The document must satisfy document-level integrity constraints defined in the schema. This means:
- Elements and attributes of type xs:ID must have unique values within the document.
- Elements and attributes of type xs:IDREF or xs:IDREFS must contain valid references to xs:ID values within the document.
- Any constraints defined by <xs:unique> , <xs:key> , and <xs:keyref> declarations in the schema must be satisfied.

Document-level validation rules must also be satisfied when validation is requested using the option «validate="strict" » or «validate="lax" » .

The language of the XSLT specification that describes these rules is somewhat tortuous. This is because XSLT tries to define what validation means in terms of the rules in the XML Schema specification, which means that there is a need to establish a precise correspondence between the terminologies of the two specifications. This is made more difficult by the fact that XML Schema is not defined in terms of the XSLT/XPath data model, but rather in terms of the XML Infoset and the Post Schema Validation Infoset (PSVI), which is defined in the XML Schema specification itself. To make this work, the XSLT specification says that when a document is validated, it is first serialized, and then re-parsed to create an Infoset. The Infoset is then validated, as defined in XML Schema, to create a PSVI. Finally, this PSVI is converted to a document in the XPath data model using rules defined in the XPath data model specification. However, you should regard this description of the process as a purely formal device to ensure that no ambiguities are introduced between the different specifications. In practice, an XSLT processor is likely to have a fairly intimate interface with a schema processor, and both are likely to share the same internal data structures.

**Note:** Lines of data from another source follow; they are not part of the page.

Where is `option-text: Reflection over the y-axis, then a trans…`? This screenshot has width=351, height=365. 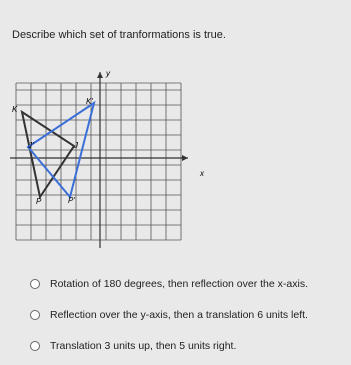 option-text: Reflection over the y-axis, then a trans… is located at coordinates (179, 315).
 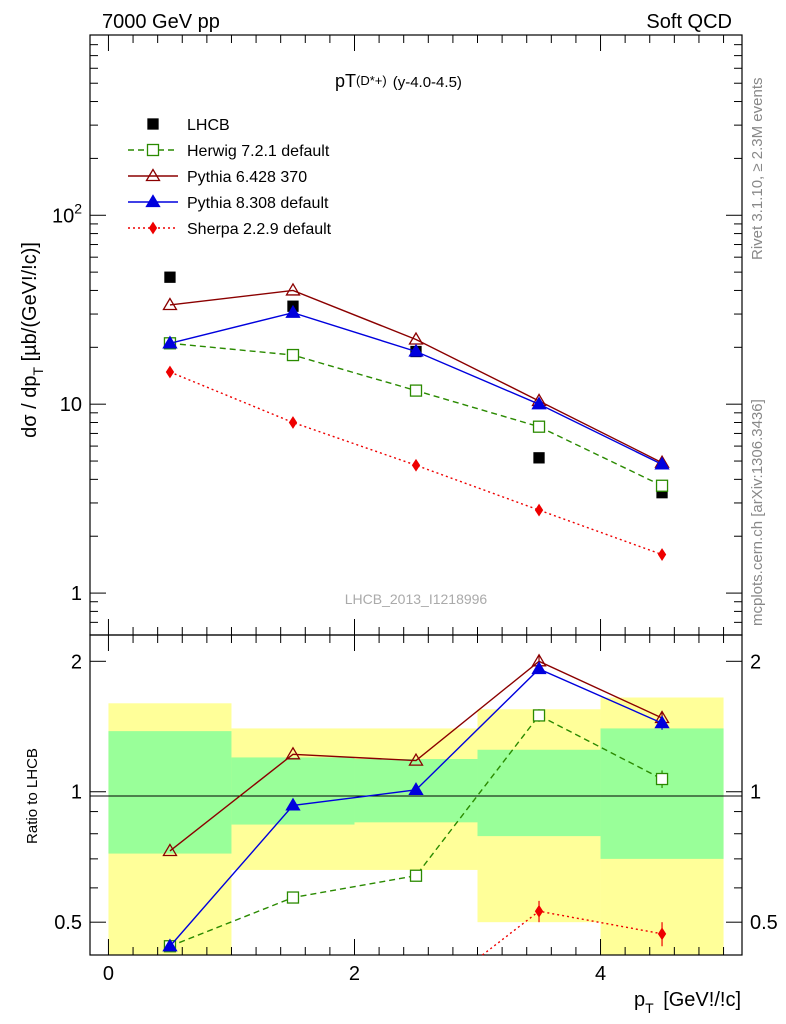 I want to click on analysis-watermark: LHCB_2013_I1218996, so click(x=416, y=599).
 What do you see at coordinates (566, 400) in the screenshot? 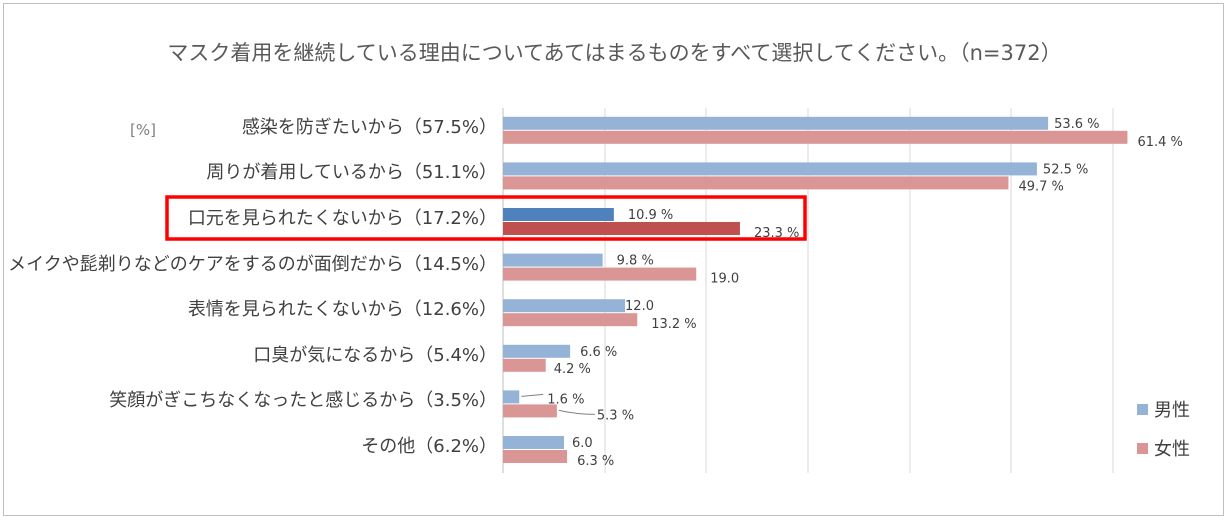
I see `data-label-male: 1.6 %` at bounding box center [566, 400].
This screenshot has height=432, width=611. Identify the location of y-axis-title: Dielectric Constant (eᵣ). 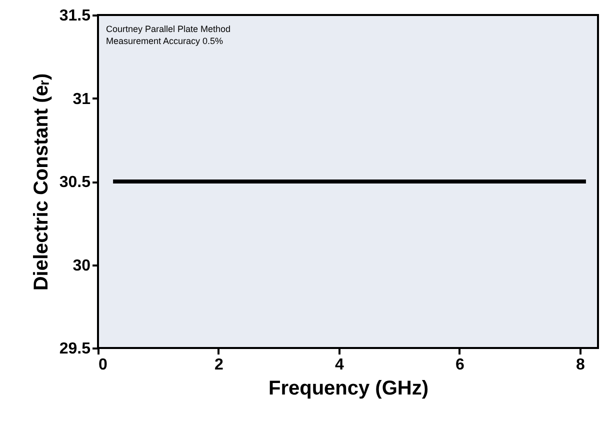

If you request validation by specifying «validation="strict" » or «validation="lax" » , this raises the question of where the XSLT processor should look to find a schema that contains a suitable element declaration. The specification leaves this slightly open. The first place a processor will look is among the schemas that were imported into the stylesheet using <xsl:import-schema> declarations: see Importing Schemas on page 168. The processor is also allowed (but not required) to use any xsi:schemaLocation or xsi:noNamespaceSchemaLocation attributes that are present in the result document itself as hints indicating where to locate a suitable schema. My advice, however, would be to make sure that the required schemas are explicitly imported.